Andrei Karatchenia
- Full name: Andrei Karatchenia
- Country (sports): Belarus
- Born: 2 January 1989 (age 36) Minsk, Belarus
- Plays: Right-handed
- Prize money: $18,569

Singles
- Career record: 2–3
- Career titles: 0 0 Challenger, 0 Futures
- Highest ranking: No. 576 (25 May 2009)

Doubles
- Career record: 0–1
- Career titles: 0 0 Challenger, 3 Futures
- Highest ranking: No. 560 (26 May 2008)

= Andrei Karatchenia =

Belarusian tennis player

Andrei Karatchenia (Андрэй Каратчэня, born 1 January 1989) is a former professional tennis player from Belarus.

==Biography==
A right-handed player from Minsk, Karatchenia debuted for the Belarus Davis Cup team as a 15 year old in 2004. Belarus had reached the World Group semi-finals for the first time and faced the United States in Charleston. Having already lost the tie, the Belarusians played Karatchenia against Mardy Fish in the last of the reverse singles, but the match was abandoned three games in due to rain.

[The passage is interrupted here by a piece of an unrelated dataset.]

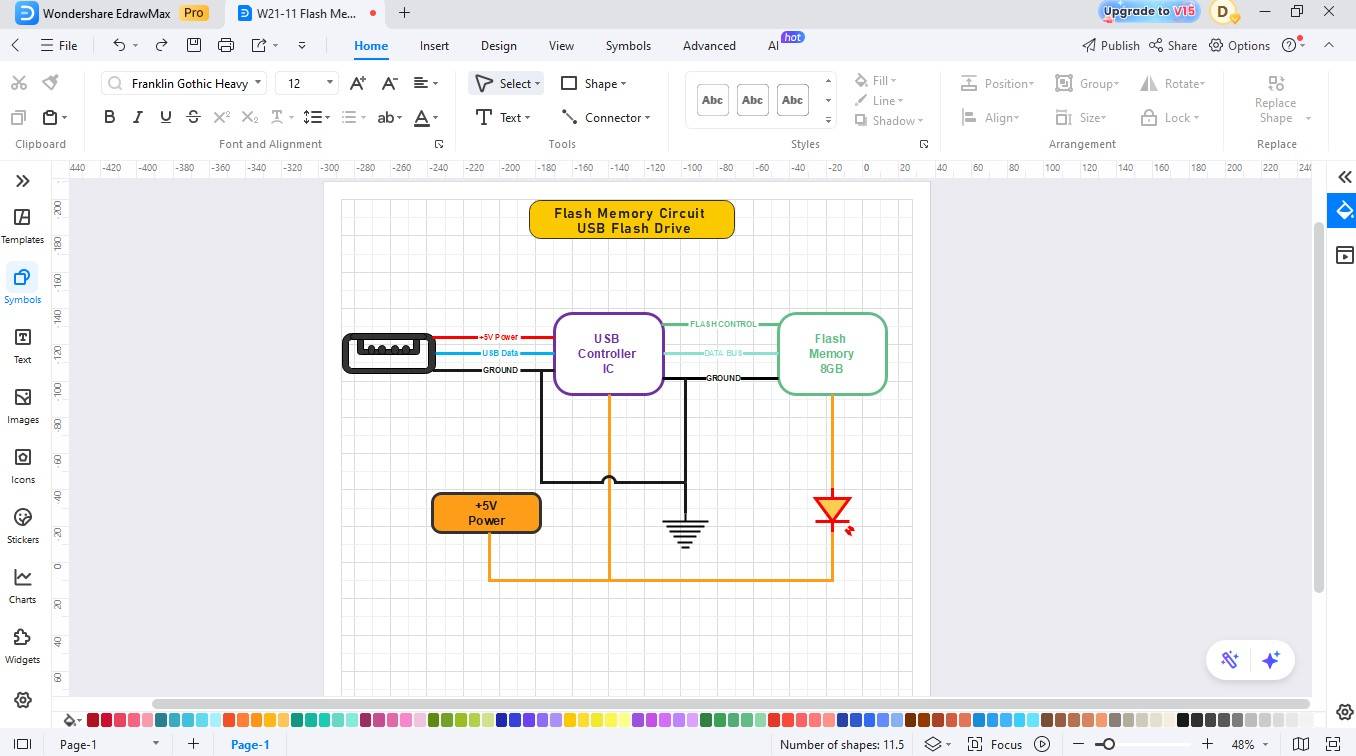
Task: Pick a red swatch from the color bar
Action: (90, 719)
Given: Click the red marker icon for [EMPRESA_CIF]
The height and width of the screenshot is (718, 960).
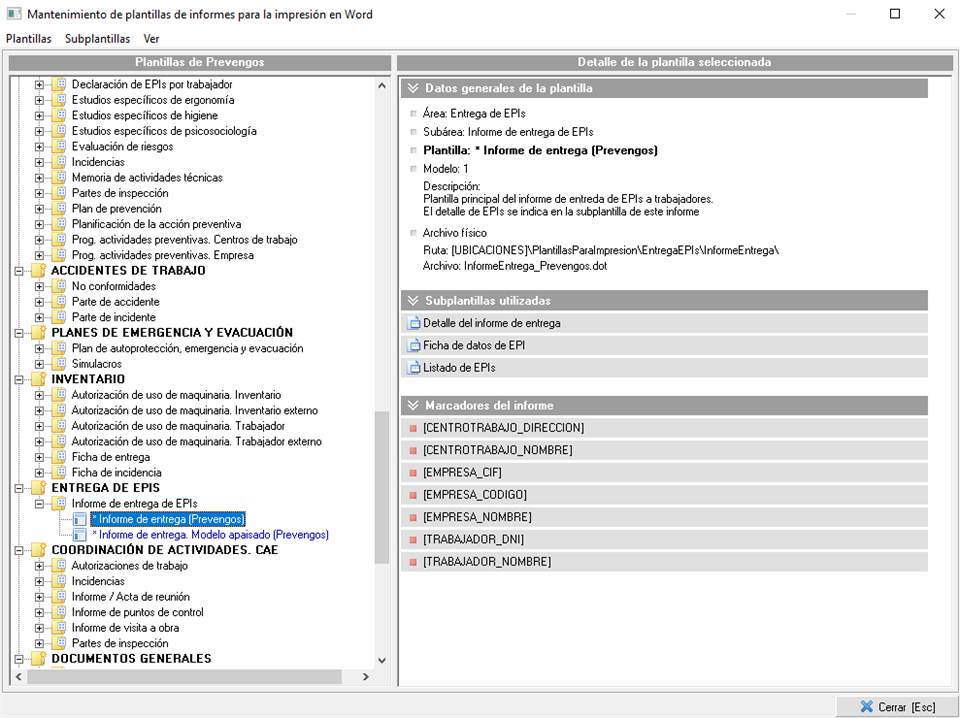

Karatchenia partnered with Thomas Fabbiano to win the boys' doubles championship at the 2007 French Open, beating Kellen Damico and Jonathan Eysseric in the final. His professional career was limited to Futures tournaments and he won a total of three ITF doubles titles.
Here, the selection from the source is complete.